▶ **What to produce**: Each line from the one that contains "Screen dimensions: 1015x505" through the last line of the listing below is to be returned exactly as it stands, and nothing else.

▶ **Given data**:
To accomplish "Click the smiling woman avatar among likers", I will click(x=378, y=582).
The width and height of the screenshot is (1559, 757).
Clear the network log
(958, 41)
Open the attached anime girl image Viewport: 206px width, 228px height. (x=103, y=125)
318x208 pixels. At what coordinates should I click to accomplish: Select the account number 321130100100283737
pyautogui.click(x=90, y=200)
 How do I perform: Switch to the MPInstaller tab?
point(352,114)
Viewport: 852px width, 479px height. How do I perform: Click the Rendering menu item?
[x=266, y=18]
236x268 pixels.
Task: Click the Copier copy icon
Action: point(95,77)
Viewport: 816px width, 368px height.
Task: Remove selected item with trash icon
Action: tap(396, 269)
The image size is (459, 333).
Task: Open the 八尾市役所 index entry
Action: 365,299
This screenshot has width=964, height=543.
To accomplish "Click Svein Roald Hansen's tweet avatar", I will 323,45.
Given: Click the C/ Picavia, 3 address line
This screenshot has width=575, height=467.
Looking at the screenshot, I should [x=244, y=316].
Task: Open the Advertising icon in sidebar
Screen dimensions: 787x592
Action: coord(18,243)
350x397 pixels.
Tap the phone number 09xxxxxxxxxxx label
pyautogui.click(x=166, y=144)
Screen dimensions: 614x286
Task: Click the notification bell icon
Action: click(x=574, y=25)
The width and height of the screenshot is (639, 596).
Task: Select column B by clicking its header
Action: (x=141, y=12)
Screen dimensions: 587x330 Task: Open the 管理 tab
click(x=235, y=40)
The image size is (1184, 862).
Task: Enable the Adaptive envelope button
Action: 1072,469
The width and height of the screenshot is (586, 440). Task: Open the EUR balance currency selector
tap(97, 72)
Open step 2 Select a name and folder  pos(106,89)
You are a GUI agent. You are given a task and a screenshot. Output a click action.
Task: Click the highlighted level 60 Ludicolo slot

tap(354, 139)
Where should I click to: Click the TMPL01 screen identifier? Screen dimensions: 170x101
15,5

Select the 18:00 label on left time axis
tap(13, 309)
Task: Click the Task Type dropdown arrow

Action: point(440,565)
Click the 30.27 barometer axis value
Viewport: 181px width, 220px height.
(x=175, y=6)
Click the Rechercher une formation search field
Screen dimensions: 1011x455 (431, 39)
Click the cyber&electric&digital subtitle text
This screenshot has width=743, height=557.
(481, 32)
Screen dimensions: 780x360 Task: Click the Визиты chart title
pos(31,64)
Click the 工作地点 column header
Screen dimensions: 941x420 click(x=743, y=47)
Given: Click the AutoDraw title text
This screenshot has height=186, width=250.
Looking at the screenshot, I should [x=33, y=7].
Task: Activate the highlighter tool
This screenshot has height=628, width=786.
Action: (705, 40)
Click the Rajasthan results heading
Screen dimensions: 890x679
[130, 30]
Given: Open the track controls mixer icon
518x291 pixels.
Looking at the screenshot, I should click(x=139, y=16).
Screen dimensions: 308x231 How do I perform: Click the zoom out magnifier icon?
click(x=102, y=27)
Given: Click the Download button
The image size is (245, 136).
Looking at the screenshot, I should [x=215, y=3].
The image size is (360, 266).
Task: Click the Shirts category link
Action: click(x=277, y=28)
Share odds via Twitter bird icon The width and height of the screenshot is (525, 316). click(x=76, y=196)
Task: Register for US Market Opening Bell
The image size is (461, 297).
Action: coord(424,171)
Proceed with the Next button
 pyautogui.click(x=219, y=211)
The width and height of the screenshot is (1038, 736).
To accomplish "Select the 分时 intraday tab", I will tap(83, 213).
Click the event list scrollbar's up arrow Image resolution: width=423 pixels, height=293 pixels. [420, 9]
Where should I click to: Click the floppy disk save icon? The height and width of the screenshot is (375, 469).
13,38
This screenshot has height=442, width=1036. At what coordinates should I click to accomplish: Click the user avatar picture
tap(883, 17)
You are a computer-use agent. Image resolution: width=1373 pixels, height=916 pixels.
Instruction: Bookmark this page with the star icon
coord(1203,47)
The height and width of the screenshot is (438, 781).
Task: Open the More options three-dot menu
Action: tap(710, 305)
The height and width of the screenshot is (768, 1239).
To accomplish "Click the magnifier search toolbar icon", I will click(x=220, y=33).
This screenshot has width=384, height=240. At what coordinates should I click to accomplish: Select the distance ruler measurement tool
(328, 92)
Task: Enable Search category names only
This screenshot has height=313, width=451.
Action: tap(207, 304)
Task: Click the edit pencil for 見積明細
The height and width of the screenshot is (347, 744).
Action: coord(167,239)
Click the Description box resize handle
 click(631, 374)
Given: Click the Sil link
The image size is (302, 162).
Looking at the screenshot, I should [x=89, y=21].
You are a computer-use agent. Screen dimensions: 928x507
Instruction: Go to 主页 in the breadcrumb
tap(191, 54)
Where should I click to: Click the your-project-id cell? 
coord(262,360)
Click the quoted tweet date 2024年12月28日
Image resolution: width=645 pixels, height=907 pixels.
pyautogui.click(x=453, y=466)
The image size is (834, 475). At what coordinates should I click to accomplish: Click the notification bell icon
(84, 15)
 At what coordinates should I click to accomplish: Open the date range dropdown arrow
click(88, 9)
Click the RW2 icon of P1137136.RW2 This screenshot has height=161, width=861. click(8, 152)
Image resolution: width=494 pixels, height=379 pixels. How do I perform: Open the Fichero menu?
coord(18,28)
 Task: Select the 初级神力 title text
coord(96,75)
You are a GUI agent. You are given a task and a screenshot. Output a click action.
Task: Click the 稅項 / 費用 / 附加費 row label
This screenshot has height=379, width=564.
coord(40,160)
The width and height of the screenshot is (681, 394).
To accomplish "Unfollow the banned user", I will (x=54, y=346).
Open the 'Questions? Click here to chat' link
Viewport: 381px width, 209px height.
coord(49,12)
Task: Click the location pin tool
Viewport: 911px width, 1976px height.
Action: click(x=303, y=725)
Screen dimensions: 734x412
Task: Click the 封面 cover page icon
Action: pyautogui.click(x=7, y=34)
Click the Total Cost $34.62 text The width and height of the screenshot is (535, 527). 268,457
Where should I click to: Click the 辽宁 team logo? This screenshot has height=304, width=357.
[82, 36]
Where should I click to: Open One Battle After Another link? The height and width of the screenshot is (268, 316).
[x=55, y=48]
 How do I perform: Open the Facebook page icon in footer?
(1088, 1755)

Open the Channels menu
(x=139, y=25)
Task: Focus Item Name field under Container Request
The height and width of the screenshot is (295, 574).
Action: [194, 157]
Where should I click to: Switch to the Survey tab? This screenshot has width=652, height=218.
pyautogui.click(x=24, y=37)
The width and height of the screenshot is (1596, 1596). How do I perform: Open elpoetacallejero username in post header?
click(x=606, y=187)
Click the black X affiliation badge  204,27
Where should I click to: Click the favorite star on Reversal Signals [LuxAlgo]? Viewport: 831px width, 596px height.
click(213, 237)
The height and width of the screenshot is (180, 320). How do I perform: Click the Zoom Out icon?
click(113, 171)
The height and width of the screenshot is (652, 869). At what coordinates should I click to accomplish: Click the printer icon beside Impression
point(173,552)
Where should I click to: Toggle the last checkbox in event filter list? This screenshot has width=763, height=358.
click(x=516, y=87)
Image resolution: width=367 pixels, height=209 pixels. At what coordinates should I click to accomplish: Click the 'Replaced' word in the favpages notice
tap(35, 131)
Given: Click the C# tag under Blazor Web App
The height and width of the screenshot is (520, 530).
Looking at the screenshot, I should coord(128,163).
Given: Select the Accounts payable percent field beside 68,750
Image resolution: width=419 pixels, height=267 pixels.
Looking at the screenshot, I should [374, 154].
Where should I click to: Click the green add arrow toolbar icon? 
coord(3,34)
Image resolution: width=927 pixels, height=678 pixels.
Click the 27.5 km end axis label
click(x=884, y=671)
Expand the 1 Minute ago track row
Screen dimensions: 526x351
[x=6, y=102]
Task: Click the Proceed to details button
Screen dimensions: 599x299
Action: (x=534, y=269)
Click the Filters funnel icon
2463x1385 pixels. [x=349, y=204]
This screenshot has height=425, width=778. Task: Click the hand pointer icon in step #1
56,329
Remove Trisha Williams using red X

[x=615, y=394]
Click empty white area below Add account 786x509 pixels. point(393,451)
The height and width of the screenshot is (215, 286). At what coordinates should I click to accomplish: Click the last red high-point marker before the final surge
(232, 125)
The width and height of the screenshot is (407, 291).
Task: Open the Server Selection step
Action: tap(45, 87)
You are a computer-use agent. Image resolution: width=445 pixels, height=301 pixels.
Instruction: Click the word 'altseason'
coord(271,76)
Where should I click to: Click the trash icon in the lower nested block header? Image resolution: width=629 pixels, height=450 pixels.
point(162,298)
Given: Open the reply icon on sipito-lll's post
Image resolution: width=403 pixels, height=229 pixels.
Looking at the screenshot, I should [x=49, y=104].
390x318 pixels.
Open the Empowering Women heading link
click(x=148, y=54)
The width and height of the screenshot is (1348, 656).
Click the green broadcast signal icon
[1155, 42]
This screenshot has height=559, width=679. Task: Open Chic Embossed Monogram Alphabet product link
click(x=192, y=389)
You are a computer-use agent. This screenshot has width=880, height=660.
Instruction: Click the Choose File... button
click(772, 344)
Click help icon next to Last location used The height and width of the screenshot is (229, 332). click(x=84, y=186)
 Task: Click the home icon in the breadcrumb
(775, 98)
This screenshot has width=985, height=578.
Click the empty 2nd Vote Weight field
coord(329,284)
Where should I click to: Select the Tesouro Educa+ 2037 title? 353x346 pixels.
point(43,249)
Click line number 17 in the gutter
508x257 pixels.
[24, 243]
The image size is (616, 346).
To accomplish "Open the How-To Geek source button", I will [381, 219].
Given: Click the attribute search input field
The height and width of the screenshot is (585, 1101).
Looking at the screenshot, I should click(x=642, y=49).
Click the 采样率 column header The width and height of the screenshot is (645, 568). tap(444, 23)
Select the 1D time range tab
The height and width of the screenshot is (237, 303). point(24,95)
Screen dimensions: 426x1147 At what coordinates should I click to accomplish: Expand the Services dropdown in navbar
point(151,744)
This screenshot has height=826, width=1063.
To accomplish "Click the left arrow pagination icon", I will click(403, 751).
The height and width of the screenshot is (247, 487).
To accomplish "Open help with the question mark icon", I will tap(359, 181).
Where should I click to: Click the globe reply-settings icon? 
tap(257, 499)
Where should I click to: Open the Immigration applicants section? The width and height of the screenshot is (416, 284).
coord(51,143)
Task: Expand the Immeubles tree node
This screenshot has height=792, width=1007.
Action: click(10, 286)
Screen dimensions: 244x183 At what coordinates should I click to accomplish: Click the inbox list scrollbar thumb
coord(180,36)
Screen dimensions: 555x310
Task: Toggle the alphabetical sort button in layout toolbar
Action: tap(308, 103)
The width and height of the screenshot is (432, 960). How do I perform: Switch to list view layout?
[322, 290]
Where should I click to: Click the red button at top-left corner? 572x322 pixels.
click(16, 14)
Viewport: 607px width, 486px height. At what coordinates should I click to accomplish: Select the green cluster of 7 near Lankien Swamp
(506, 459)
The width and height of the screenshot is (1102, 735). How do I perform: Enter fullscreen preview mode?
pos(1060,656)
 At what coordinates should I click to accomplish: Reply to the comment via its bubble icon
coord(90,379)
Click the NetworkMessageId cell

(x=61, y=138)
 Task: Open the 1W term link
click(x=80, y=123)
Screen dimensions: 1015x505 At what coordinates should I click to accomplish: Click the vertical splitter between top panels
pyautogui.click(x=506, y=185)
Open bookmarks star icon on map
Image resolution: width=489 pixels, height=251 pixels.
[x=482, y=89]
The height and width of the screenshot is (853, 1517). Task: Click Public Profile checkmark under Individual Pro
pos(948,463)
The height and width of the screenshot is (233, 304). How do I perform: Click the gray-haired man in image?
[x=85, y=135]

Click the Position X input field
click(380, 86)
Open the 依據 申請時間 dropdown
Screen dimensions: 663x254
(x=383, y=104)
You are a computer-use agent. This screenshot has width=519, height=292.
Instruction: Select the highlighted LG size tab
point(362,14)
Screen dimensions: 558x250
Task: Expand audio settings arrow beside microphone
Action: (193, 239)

▶ **Output of the exercise**:
Screen dimensions: 1015x505 At what coordinates should I click to accomplish: Click the vertical splitter between top panels
pyautogui.click(x=506, y=185)
Open bookmarks star icon on map
Image resolution: width=489 pixels, height=251 pixels.
[x=482, y=89]
The height and width of the screenshot is (853, 1517). Task: Click Public Profile checkmark under Individual Pro
pos(948,463)
The height and width of the screenshot is (233, 304). How do I perform: Click the gray-haired man in image?
[x=85, y=135]

Click the Position X input field
click(380, 86)
Open the 依據 申請時間 dropdown
Screen dimensions: 663x254
(x=383, y=104)
You are a computer-use agent. This screenshot has width=519, height=292.
Instruction: Select the highlighted LG size tab
point(362,14)
Screen dimensions: 558x250
Task: Expand audio settings arrow beside microphone
Action: (193, 239)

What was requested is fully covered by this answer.